Interface element records
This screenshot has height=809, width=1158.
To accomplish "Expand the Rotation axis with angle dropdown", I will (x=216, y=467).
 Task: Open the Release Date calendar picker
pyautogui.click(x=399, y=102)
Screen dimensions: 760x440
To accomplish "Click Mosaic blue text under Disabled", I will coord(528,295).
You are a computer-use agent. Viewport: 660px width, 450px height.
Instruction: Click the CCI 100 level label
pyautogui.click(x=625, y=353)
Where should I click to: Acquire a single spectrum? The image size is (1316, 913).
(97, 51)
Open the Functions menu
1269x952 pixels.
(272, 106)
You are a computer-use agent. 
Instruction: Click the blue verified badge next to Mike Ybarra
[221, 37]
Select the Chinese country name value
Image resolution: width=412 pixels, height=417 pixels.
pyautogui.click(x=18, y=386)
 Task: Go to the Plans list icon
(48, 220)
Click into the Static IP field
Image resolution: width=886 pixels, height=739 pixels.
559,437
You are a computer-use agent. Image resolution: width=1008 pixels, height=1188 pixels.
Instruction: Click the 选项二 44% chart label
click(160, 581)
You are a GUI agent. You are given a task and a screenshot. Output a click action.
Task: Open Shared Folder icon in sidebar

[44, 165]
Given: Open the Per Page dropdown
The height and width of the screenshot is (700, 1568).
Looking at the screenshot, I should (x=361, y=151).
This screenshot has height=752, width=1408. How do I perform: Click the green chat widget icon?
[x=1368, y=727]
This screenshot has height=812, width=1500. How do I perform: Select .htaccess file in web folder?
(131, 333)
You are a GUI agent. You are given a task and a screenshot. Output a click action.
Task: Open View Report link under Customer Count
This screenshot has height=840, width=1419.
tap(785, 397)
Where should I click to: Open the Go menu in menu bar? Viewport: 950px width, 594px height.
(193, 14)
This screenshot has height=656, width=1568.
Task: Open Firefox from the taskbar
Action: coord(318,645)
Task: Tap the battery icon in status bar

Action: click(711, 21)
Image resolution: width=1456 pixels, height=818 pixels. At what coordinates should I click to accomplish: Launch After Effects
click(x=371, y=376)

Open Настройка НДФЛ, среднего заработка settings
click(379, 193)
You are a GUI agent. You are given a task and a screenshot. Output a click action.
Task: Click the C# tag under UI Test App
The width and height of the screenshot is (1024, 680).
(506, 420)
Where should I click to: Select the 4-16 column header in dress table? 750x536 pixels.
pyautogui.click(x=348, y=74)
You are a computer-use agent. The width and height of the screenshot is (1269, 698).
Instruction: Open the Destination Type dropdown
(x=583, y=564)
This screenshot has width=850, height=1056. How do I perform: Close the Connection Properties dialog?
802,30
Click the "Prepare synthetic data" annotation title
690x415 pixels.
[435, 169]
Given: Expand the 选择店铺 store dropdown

**Goal**. Reproduce all of the records above line for line, without changing anything.

**Task output**.
This screenshot has height=809, width=1158.
To accomplish "Expand the Rotation axis with angle dropdown", I will (x=216, y=467).
 Task: Open the Release Date calendar picker
pyautogui.click(x=399, y=102)
Screen dimensions: 760x440
To accomplish "Click Mosaic blue text under Disabled", I will coord(528,295).
You are a computer-use agent. Viewport: 660px width, 450px height.
Instruction: Click the CCI 100 level label
pyautogui.click(x=625, y=353)
Where should I click to: Acquire a single spectrum? The image size is (1316, 913).
(97, 51)
Open the Functions menu
1269x952 pixels.
(272, 106)
You are a computer-use agent. 
Instruction: Click the blue verified badge next to Mike Ybarra
[221, 37]
Select the Chinese country name value
Image resolution: width=412 pixels, height=417 pixels.
pyautogui.click(x=18, y=386)
 Task: Go to the Plans list icon
(48, 220)
Click into the Static IP field
Image resolution: width=886 pixels, height=739 pixels.
559,437
You are a computer-use agent. Image resolution: width=1008 pixels, height=1188 pixels.
Instruction: Click the 选项二 44% chart label
click(160, 581)
You are a GUI agent. You are given a task and a screenshot. Output a click action.
Task: Open Shared Folder icon in sidebar

[44, 165]
Given: Open the Per Page dropdown
The height and width of the screenshot is (700, 1568).
Looking at the screenshot, I should (x=361, y=151).
This screenshot has height=752, width=1408. How do I perform: Click the green chat widget icon?
[x=1368, y=727]
This screenshot has height=812, width=1500. How do I perform: Select .htaccess file in web folder?
(131, 333)
You are a GUI agent. You are given a task and a screenshot. Output a click action.
Task: Open View Report link under Customer Count
This screenshot has height=840, width=1419.
tap(785, 397)
Where should I click to: Open the Go menu in menu bar? Viewport: 950px width, 594px height.
(193, 14)
This screenshot has height=656, width=1568.
Task: Open Firefox from the taskbar
Action: coord(318,645)
Task: Tap the battery icon in status bar

Action: click(711, 21)
Image resolution: width=1456 pixels, height=818 pixels. At what coordinates should I click to accomplish: Launch After Effects
click(x=371, y=376)

Open Настройка НДФЛ, среднего заработка settings
click(379, 193)
You are a GUI agent. You are given a task and a screenshot. Output a click action.
Task: Click the C# tag under UI Test App
The width and height of the screenshot is (1024, 680).
(506, 420)
Where should I click to: Select the 4-16 column header in dress table? 750x536 pixels.
pyautogui.click(x=348, y=74)
You are a computer-use agent. The width and height of the screenshot is (1269, 698).
Instruction: Open the Destination Type dropdown
(x=583, y=564)
This screenshot has width=850, height=1056. How do I perform: Close the Connection Properties dialog?
802,30
Click the "Prepare synthetic data" annotation title
690x415 pixels.
[435, 169]
Given: Expand the 选择店铺 store dropdown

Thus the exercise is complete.